→ **REQUIRED WORK**
Use the entries below and reproduce exactly the lines from the one containing "Home (93, 413)" down to the one containing "Zi Collection (116, 1678)", both of them included.

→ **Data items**
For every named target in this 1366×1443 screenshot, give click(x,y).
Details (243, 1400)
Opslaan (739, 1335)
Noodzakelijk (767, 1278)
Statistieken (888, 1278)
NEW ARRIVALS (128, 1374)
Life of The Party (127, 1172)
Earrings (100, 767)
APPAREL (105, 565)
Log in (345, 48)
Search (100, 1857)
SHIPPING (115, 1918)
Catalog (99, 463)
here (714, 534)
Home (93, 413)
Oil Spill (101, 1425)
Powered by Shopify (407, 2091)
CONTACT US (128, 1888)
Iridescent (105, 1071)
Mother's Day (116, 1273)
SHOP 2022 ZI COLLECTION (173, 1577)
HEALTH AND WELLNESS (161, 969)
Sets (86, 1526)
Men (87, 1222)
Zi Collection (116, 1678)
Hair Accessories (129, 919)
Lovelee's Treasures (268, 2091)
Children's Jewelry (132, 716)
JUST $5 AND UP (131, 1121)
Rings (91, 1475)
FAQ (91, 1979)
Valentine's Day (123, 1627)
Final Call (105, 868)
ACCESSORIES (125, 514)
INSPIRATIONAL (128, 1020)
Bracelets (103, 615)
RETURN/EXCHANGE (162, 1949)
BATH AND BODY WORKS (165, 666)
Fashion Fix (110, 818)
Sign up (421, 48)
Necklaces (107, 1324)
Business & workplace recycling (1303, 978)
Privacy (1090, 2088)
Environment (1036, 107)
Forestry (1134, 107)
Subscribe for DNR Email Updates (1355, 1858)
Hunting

→ **ANSWER TO THIS TASK**
Home (93, 413)
Oil Spill (101, 1425)
Powered by Shopify (407, 2091)
CONTACT US (128, 1888)
Iridescent (105, 1071)
Mother's Day (116, 1273)
SHOP 2022 ZI COLLECTION (173, 1577)
HEALTH AND WELLNESS (161, 969)
Sets (86, 1526)
Men (87, 1222)
Zi Collection (116, 1678)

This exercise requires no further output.